As he seized a grip on the webbing and the light inside the pod went inauspicious red.

They didn’t have a view, but they now had a definite floor—which, after a gentle shove and a deafening rumble like a train on a track, shifted again abruptly. A rail had indeed guided their release. Now they launched free, under full power.

He hadn’t taken firm enough hold. He fought to keep his handhold on the bar, felt his gloved fingers losing his grip; but a strong atevi arm encircled his waist and held him. The floor rotated, began to be back
there
, the aft bulkhead, such as it was; but his guardian held him fast.

He wasn’t heroic. He was a maker of dictionaries. And he shivered in a cold far more than he’d bargained for. He daren’t muster coherent conversation during this transit in which, baji-naji, his bodyguard had to have other things than inane chatter on their minds—their objective, and getting inside. Getting to that point was all up to Jase’s two men, now, the skill to home this thing in on a moving station and the luck not to get them shot at or smash them to bits on some antenna or other ephemeral projection that might not be in the plans.

Gin swore there was a way in. Gin swore this pod could limpet itself to any kind of hatch and establish a secure seal—a seal which still had to be there when they got
back
from their mission with whatever prize they’d managed to lay hands on. The pod had to be there, or it was going to be embarrassing getting back to the ship—Excuse me, sir, can you point out a corridor which will lead us to the core? We seem to have lost our way . . .

“It’s working very well, Bren-ji,” Jago said: it was Jago holding him.

“One has every confidence.” His teeth chattered from the cold. They didn’t have suits. They couldn’t use their equipment from suits and suits, even on humans, would say to anyone they met,
invader,
which wouldn’t help at all. So they took their risk of vacuum, and glided in their pressurized bubble, weightless now, emitting
only that pod signal, down into the heart of the damaged station’s ring, and across. It seemed to take forever.

“Barnhart-nadi,” Banichi said.

“Yes.” Passable Ragi, that
yes.

“Bren-nandi, say to Barnhart that if we come under fire, he will keep always to your left.”

“Yes,” Bren said, and relayed that vitally important instruction, which effort temporarily kept his teeth from chattering. If Barnhart was to his left, he noted, that put him to Jago’s left—never on his security’s right hand. Not in this.

Not since a certain hillside in Malguri’s district, in the faraway east. Not since the day he’d learned what it was to get afoul of his own security. If he strayed out of order, his security would kill themselves trying to get to him.
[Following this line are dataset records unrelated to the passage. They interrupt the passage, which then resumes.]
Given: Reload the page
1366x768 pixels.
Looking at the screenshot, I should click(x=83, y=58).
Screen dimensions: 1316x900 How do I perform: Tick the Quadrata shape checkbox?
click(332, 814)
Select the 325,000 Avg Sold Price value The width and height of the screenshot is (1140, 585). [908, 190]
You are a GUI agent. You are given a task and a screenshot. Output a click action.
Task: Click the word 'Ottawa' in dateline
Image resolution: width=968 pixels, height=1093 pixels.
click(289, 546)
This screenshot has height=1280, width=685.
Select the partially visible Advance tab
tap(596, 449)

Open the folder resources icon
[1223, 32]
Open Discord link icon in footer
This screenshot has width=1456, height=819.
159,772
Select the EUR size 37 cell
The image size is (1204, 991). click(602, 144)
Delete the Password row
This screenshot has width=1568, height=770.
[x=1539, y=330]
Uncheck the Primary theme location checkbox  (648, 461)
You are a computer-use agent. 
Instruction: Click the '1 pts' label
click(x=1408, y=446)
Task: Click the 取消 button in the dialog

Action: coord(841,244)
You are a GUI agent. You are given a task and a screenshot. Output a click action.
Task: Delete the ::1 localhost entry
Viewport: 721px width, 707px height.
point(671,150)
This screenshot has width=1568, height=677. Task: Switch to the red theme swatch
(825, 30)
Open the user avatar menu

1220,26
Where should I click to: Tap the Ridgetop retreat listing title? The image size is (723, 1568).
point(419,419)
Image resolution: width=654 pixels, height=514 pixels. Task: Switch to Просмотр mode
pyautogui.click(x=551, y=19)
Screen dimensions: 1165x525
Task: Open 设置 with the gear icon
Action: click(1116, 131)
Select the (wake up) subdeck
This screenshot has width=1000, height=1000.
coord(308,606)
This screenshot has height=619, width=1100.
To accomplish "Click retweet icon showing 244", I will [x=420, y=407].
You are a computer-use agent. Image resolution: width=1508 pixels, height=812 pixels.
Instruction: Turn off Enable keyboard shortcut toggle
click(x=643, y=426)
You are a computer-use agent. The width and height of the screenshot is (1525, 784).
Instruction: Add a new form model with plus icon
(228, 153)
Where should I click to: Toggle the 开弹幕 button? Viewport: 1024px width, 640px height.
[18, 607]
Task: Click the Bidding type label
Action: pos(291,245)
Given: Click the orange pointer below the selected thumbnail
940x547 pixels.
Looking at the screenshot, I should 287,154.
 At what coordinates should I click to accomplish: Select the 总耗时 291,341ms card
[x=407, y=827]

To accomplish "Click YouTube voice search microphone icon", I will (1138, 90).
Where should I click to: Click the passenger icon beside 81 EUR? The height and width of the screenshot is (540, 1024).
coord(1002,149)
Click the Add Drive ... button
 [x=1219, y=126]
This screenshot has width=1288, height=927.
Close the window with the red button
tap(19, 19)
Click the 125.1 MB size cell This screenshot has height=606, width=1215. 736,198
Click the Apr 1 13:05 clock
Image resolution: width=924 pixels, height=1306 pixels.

Their atevi instincts would send them toward him. All planning took that into account.

But the initial foray was his. All his.

The pod underwent an unplanned course correction, and his stomach tried to rise up his throat. Not auspicious, not auspicious, his brain insisted. He had to do better than this. He concentrated on that proposition, noting, by the glare of lights now green, that Barnhart was having no easier journey, while—God, did
nothing
bother atevi stomachs?

But whatever they had had to miss, they had missed. It was Jase’s crew flying this thing. And somewhere—somewhere behind them—above them, relative to station—Jase was not idle. Jase would be talking to Guild authorities, pretending to negotiate the release of Becker and his men, keeping Guild officials as busy as he could. Meanwhile Gin did something involving a far smaller miner craft—while ship’s crew attempted a simple descent to the mast, hard-suited and armed to the teeth in case station had thought it was going to take over that tube and control access to the ship.

It was more than guns that batch would have, however. It would be another batch of brochures, which were by now from Jase’s office to that team’s hands.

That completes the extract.